In honor of National Tell A Fairy Tale Day (no, I didn’t make that up), I wanted to spend some time chatting about one of my favorite fairy tales, Cinderella. Penned by Charles Perrault in 1729 and popularized by Walt Disney in the 1950 animated film, the very name brings to mind images of the rag-clad cinder-girl transforming into a beautiful young woman fit for a prince.
Did you know that this timeless tale of love and destiny finds its origin outside western culture? Although there are no pumpkin carriages or fairy god-mothers, see how similar these ancient versions are to the beloved classic we know as Cinderella.
One of the first known versions of the Cinderella story appeared in ancient Egypt. The beautiful Rhodopis was captured in Thrace and sold into slavery. Her blonde hair and fair complexion made her unique and highly prized among the dark-featured Egyptians. After purchasing her with a bag of gold dust, Charaxos gave her a lavish pair of golden sandals as a symbol of her high place in his home. One day an eagle swooped down and stole one of her golden shoes, carrying it all the way to Memphis where it landed in the lap of the Pharaoh. Believing this was a sign from the gods, Pharaoh sent his trusted advisers throughout Egypt to find the woman who had the matching shoe and bring her to Memphis so he could marry her.

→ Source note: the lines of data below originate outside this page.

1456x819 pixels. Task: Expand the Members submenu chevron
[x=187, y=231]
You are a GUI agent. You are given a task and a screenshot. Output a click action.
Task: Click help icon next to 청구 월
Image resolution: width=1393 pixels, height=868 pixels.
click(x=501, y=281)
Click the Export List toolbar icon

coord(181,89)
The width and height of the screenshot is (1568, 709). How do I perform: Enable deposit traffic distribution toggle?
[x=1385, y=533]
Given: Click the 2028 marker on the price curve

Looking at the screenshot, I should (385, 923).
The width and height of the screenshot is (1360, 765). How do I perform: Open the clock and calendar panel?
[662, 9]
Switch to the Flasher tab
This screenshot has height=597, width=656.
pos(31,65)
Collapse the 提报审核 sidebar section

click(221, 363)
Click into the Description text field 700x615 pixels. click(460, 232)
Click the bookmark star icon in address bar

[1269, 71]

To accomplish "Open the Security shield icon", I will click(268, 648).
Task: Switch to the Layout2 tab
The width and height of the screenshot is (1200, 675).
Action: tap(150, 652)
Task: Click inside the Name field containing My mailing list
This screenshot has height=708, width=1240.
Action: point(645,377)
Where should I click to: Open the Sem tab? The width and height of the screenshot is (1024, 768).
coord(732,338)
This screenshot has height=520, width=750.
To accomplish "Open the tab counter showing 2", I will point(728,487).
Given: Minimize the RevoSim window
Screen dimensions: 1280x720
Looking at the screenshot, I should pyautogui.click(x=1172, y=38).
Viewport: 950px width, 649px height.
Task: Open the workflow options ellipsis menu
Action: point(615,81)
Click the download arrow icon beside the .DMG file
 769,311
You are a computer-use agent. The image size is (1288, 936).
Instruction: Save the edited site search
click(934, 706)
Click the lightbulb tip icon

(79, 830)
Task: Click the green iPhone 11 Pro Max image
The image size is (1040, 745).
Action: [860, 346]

The Tale of Yeh Xian (Yeh-Shen), the Chinese Cinderella, was penned more than a 1000 years before the first Western version of the fairy tale. Yeh Xian was the daughter of a Chinese King. When her mother died, her father remarried and had a daughter with his second wife. Yeh Xian’s stepmother disliked her because she was kinder and prettier than her own daughter.
When Yeh Xian’s father died, she was forced to work in the kitchen by her stepmother. The lonely orphan’s only friend was an unusual fish with golden eyes. She fed the fish and it grew to an enormous size. When her stepmother discovered the fish, she killed it and served it for supper. Distraught at the loss of her only friend, Yeh Xian is visited by an elderly man who advises her to save the bones and seek their help if she was in trouble.
As the time of the Spring Festival drew near, Yeh Xian’s step mother and step sister plan to attend the celebration but she is required to stay home. When Yeh Xian seeks help from the fish bones, her worn, raggedy work dress is magically transformed into a beautiful green silk cloak. Jade jewels adorn her neck and luxurious golden slippers embellish her dainty feet.
Now properly attired, Yeh Xian makes an appearance at the festival and captures the attention of many admirers. Fearing she has been spotted by her stepmother, Yeh Xian flees the celebration leaving one of her shoes behind. The slipper ends up in the hands of a merchant who offers it to the king to win his favor. Intrigued by the elegant footwear, the king sets out to find its owner. When Yeh Xian tries on the slipper, her appearance alters once again. The king is immediately smitten and proposes.
What accounts for the similarities in stories recorded thousands of years apart in vastly different cultures? Historians believe that the oral traditions of many cultures were shared among traveling merchants along ancient trade routes like the famed Silk Road. Once introduced into a new society, these stories were adapted to reflect the traditions and morays of the storyteller’s culture.
In some cultures, a well-told story could be traded for goods, free a man from prison or win the hand of lovely maiden. Although I wouldn’t expect any of those results, what fairy tale will you share today?